Por conta dessa visão apurada da relação entre o meio e a mensagem, Machado também escreveu sobre a emergência do telégrafo em diversos artigos para a sua coluna “A Semana”, publicada na Gazeta de Notícias. Ora crítico, ora entusiasta, o Bruxo do Cosme Velho enxergava que o Brasil agora estava conectado ao mundo através da rede de cabos submarinos e das agências de notícias, com suas informações “on-line”, praticamente em tempo real.
Machado igualmente entendia, com clareza e sagacidade, o impacto das mídias, sempre em movimento, à revelia até mesmo da qualidade da informação (aspecto que observamos hoje com os famigerados influencers). No conto “Fulano“, de 1884, Machado narra a história do Fulano Beltrão que se projetou socialmente apenas por perceber a oportunidade de aparecer na mídia, independente de ser “um casmurro que não ia às assembléias das companhias, não votava nas eleições políticas, não freqüentava teatros, nada, absolutamente nada”.
Porém, depois que um amigo publica “coisas belas e exatas” sobre ele no Jornal do Commercio, o até então pacato Fulano “impulsiona” a publicação em outras plataformas. A partir daí, começa a usar a imprensa – esta “grande invenção” – para tornar-se alguém relevante na sociedade, simplesmente por transformar fatos corriqueiros em factoides midiáticos.
Entre várias anedotas deste influencer do século XIX, um caso hilário com paralelos atualíssimos ganha destaque: uma vez viúvo, após o singelo enterro da esposa, Fulano expôs o mausoléu importado da Itália durante um mês, em plena Rua do Ouvidor, antes de levá-lo em definitivo para o cemitério. Justamente por compreender a mecânica dos jornais
de sua época, Fulano deixou de ser um sujeito ordinário, sem talentos significativos, para se tornar uma persona midiática, no melhor sentido Junguiano: o “Fulano Beltrão”.
Por essas e muitas outras, é claro que Machado não se surpreenderia com o amável TikTok da leitora americana. Machado entendia e acompanhava o movimento da raça humana e de sua tecnologia. Ele usava esse conhecimento não apenas em suas análises midiológicas, mas também em prol da própria carreira de romancista: com sua experiência de tipógrafo, acompanhava todas as etapas de produção de suas obras, pois quem domina o meio, domina a mensagem.
Assim como nós, o profissional e cidadão Machado de Assis foi fruto de um intenso período de transição midiática – do mecânico século XIX para o elétrico século XX. A capacidade de capturar o espírito do tempo e as nuances da alma humana foi tão certeira, que seu pensamento impacta – e continuará impactando – as novas fases da humanidade durante sua escalada no “Himalaia dos Séculos”.

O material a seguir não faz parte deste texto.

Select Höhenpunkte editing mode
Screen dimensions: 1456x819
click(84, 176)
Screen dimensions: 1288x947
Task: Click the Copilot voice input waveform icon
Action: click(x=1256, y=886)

Afinal, enquanto estivermos em movimento, em busca de discussão, a obra do Machado de Assis será relevante e universal. Pois carrega em si, como escreveu em Brás Cubas, a partícula eterna de sabedoria, independentemente da plataforma:
“Grande coisa é haver recebido do céu uma partícula da sabedoria, o dom de achar as relações das coisas, a faculdade de as comparar e o talento de concluir!”.